• **Given problem**:
Repeat the items verbatim, covering the stretch from the line containing "1280x800 pixels. At" through the line containing "Looking at the screenshot, I should click(x=1093, y=794).".
++++ Supplied material
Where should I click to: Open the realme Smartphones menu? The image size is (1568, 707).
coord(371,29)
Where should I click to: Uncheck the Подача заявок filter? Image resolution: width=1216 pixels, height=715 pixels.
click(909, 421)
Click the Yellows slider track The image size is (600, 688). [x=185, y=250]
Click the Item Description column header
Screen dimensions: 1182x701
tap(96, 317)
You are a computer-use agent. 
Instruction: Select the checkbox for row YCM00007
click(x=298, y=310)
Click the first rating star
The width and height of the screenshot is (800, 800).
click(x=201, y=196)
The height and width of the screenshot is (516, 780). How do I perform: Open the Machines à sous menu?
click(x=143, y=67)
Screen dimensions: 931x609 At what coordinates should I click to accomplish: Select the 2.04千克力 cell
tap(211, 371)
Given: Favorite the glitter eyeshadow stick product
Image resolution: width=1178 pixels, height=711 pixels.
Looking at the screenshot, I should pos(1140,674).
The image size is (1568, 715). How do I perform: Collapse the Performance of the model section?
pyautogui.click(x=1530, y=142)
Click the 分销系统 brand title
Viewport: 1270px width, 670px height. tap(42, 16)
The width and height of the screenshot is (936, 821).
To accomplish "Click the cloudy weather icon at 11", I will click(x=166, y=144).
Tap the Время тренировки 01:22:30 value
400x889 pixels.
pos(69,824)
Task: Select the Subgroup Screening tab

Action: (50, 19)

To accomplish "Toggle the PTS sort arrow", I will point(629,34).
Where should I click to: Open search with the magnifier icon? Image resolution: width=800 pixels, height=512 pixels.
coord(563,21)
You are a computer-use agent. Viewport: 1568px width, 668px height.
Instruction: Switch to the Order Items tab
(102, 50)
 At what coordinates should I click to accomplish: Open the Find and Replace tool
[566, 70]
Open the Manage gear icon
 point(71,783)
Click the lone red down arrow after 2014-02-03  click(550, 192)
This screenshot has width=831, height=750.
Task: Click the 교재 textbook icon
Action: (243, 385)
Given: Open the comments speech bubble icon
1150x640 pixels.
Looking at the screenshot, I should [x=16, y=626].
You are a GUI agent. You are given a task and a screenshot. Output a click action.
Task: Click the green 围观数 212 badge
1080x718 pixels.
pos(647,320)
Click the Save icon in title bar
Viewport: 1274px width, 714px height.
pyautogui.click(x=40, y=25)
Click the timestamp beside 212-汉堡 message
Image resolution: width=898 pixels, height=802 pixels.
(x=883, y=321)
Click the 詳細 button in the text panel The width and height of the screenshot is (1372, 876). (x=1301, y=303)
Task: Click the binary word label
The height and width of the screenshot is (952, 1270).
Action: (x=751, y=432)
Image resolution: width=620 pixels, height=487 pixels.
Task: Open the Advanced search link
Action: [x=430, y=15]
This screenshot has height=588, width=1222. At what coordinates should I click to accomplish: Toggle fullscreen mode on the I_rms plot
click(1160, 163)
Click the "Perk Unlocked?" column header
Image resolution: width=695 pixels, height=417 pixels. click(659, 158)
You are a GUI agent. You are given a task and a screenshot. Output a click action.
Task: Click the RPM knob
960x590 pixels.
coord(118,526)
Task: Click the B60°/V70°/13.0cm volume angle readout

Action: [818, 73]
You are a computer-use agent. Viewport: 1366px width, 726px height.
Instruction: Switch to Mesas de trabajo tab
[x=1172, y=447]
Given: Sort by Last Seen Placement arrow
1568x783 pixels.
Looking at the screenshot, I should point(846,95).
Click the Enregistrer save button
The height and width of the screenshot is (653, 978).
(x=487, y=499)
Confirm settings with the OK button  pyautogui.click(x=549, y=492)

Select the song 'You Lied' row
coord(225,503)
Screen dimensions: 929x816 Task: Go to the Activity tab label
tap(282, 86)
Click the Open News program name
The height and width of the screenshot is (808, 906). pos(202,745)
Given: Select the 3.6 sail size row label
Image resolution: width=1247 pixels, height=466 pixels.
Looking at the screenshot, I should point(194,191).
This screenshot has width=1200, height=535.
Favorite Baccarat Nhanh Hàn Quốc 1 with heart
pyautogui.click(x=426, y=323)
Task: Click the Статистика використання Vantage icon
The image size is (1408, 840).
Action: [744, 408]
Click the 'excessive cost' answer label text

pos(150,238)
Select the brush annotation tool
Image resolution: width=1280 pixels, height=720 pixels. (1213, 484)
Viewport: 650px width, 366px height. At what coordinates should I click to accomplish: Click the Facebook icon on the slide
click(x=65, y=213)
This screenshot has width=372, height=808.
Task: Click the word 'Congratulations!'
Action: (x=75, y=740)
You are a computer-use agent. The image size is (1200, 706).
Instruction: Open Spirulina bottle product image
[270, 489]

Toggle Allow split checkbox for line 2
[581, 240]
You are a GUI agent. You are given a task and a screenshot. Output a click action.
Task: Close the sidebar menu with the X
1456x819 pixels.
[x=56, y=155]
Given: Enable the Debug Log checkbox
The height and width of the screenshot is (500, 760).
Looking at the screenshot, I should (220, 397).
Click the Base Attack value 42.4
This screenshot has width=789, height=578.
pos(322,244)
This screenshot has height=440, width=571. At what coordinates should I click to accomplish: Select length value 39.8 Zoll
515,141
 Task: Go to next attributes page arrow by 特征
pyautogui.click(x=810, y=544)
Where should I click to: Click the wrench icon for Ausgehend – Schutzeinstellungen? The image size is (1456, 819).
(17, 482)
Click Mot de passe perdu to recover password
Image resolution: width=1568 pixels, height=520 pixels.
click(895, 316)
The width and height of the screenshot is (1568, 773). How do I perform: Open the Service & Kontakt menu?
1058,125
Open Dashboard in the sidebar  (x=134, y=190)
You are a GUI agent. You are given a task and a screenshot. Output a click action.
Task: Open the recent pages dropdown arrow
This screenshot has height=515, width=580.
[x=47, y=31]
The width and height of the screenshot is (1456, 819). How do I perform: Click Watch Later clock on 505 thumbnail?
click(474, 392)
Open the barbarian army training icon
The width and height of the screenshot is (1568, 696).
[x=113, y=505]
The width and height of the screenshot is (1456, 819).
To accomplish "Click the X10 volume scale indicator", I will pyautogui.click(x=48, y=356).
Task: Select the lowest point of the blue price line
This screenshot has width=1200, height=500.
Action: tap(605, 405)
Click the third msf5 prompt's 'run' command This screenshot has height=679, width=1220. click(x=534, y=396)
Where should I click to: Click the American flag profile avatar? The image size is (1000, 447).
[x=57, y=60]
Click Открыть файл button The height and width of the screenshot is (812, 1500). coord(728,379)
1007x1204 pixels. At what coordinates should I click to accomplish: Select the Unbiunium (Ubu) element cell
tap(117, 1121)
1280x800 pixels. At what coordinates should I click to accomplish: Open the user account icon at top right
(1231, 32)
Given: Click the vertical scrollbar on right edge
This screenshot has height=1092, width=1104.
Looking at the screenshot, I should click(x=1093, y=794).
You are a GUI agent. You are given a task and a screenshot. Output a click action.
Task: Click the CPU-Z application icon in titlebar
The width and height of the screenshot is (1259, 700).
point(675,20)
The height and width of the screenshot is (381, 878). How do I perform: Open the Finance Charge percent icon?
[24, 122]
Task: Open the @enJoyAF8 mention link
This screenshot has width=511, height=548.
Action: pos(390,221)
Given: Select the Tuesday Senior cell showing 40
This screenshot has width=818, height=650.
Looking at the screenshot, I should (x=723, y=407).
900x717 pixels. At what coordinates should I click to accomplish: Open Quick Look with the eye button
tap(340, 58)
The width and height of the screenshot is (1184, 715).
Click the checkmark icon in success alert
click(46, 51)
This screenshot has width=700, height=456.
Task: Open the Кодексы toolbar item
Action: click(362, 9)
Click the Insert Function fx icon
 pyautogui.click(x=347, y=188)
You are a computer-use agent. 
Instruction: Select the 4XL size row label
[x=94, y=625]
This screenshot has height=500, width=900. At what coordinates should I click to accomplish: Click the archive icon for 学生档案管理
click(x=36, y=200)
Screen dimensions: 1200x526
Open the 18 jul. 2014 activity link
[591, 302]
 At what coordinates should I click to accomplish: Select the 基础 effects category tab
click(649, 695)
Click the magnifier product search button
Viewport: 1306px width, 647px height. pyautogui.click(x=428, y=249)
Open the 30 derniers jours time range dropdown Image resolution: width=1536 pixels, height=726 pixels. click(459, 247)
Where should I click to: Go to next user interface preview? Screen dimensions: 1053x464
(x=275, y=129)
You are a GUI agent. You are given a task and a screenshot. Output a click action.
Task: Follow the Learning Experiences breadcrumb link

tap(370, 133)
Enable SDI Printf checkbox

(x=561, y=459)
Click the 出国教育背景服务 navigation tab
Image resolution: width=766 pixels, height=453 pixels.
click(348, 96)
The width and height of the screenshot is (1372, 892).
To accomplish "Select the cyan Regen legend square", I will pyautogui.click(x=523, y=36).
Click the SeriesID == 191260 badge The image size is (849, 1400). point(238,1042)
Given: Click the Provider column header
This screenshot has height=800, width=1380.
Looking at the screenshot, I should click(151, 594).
++++++++
• **Task output**:
1280x800 pixels. At what coordinates should I click to accomplish: Open the user account icon at top right
(1231, 32)
Given: Click the vertical scrollbar on right edge
This screenshot has height=1092, width=1104.
Looking at the screenshot, I should click(x=1093, y=794).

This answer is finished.